### EXERCISE PROMPT
In the entries that follow, the line with "643x551 pixels. How" opens the range and the line with "The image size is (1002, 1002)." closes it; repeat that range exactly, both lines included.

(EXTRACTED DATA begins)

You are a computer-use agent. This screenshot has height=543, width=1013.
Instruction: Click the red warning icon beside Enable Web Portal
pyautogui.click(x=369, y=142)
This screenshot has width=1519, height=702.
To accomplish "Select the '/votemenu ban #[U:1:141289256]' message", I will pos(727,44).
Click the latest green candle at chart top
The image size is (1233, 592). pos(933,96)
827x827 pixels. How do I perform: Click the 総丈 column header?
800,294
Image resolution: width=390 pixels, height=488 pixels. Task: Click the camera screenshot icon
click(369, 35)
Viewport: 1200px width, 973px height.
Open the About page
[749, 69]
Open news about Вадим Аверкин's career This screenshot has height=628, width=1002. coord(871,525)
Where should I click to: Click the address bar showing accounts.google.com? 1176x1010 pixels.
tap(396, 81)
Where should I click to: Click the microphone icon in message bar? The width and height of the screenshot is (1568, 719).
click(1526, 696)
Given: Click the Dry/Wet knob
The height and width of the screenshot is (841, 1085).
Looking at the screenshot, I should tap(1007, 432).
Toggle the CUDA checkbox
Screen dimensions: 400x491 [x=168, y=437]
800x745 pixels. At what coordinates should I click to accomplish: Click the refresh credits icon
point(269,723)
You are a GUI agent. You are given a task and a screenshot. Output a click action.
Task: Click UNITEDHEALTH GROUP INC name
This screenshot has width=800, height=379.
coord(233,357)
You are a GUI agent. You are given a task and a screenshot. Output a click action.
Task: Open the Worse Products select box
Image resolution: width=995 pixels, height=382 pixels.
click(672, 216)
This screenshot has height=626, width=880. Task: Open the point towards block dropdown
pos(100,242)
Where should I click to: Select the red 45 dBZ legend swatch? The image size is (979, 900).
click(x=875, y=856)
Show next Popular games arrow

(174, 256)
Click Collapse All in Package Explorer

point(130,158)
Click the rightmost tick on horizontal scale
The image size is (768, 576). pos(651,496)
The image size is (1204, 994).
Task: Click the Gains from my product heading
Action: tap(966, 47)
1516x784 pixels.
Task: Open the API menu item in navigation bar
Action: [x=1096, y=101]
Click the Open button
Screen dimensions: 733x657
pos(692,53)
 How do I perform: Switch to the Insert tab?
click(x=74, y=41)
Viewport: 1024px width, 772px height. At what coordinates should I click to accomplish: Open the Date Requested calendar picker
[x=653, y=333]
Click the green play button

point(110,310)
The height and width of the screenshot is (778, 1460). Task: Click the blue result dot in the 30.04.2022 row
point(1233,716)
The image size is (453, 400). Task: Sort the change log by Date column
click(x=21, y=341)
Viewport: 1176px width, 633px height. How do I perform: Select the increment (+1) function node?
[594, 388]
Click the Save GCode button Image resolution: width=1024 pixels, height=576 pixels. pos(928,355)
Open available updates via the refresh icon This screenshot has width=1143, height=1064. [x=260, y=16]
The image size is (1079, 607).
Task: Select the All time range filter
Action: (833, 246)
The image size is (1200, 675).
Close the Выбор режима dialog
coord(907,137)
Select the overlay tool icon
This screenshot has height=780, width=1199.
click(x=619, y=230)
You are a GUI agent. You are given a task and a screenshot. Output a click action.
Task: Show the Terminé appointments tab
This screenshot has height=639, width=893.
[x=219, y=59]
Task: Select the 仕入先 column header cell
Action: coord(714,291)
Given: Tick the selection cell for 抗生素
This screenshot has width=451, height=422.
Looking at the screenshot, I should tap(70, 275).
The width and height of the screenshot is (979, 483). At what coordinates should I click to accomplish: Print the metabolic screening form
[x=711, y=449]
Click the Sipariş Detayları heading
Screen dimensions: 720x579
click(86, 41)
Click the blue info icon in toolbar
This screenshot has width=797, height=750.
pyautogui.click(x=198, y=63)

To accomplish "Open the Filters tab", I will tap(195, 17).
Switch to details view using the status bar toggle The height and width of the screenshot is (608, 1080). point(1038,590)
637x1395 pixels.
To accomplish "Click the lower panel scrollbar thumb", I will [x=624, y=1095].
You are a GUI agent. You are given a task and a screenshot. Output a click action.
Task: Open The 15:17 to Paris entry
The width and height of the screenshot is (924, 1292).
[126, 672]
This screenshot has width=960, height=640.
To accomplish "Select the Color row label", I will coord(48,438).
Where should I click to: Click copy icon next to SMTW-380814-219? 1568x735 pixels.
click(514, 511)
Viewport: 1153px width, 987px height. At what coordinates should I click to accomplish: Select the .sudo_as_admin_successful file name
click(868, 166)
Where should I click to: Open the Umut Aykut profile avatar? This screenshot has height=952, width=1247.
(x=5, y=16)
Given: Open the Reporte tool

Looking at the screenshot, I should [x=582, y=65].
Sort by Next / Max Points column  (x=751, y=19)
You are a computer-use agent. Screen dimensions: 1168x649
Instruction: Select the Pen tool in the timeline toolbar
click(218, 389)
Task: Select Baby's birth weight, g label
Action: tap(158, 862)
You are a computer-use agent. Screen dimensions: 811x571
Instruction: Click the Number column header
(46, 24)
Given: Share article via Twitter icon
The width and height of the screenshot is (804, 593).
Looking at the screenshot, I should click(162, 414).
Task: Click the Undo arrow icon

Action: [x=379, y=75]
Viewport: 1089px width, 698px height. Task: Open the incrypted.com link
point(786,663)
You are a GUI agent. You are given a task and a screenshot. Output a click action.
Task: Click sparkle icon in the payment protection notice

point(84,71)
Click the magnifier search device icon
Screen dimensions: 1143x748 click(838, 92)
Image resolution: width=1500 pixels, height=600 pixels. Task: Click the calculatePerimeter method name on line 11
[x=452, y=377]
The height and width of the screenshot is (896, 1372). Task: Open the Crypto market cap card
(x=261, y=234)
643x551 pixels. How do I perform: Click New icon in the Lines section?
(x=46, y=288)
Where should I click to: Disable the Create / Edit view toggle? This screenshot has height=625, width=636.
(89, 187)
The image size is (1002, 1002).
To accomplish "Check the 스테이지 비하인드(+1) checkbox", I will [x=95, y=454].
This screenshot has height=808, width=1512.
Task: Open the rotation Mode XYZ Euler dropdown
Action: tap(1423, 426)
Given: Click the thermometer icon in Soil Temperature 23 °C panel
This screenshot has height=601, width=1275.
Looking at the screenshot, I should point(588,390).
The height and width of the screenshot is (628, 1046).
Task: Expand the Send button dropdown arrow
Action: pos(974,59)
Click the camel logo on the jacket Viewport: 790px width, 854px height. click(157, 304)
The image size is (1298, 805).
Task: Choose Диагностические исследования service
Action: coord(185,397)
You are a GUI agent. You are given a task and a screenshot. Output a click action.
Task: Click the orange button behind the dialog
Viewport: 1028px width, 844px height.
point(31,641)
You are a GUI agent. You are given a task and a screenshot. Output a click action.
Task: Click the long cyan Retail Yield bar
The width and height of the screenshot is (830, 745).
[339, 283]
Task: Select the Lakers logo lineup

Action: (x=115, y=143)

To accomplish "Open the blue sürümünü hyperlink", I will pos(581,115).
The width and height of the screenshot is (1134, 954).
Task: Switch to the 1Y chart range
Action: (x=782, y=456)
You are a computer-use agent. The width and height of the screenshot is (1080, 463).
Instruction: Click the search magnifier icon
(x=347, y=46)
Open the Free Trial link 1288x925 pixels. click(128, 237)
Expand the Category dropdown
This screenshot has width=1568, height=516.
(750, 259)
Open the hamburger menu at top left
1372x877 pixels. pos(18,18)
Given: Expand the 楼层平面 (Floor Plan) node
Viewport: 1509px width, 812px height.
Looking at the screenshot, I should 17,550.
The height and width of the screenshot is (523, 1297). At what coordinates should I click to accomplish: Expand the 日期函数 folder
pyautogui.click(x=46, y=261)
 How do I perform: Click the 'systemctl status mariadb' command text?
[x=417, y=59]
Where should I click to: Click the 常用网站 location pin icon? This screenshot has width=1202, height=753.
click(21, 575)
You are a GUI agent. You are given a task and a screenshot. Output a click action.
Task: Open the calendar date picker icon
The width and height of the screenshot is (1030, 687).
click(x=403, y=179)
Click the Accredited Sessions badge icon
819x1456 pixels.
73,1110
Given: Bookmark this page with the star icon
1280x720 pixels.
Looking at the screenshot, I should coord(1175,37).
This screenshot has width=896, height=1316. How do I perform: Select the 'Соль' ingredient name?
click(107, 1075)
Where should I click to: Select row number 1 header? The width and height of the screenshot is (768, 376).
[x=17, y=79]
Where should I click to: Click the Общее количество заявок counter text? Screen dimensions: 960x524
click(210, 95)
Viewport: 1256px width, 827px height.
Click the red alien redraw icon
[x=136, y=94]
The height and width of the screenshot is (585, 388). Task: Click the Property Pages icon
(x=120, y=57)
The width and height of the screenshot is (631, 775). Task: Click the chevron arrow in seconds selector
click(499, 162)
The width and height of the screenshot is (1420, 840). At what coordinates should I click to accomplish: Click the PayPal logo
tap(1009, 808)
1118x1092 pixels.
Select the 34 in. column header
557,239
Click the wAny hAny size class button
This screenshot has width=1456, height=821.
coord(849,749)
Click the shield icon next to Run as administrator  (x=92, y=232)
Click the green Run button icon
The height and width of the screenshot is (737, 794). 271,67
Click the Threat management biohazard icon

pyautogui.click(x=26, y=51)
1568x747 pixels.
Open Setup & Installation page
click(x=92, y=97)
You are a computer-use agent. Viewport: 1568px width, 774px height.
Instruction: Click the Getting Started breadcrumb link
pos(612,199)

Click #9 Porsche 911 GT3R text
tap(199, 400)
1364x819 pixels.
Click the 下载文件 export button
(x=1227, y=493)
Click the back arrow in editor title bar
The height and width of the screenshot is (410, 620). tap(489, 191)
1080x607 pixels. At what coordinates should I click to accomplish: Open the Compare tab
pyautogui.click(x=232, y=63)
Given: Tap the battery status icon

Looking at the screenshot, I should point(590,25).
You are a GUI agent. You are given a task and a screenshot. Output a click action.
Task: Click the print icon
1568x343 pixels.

(EXTRACTED DATA ends)

### ANSWER BOX
643x551 pixels. How do I perform: Click New icon in the Lines section?
(x=46, y=288)
Where should I click to: Disable the Create / Edit view toggle? This screenshot has height=625, width=636.
(89, 187)
The image size is (1002, 1002).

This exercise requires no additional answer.